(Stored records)
BEGIN
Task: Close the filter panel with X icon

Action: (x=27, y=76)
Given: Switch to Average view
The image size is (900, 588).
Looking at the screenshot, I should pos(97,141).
END
Reproduce exactly the line containing "Given: Switch to Average view" and every line after it through the end of the records above, and nothing else.

Given: Switch to Average view
The image size is (900, 588).
Looking at the screenshot, I should pos(97,141).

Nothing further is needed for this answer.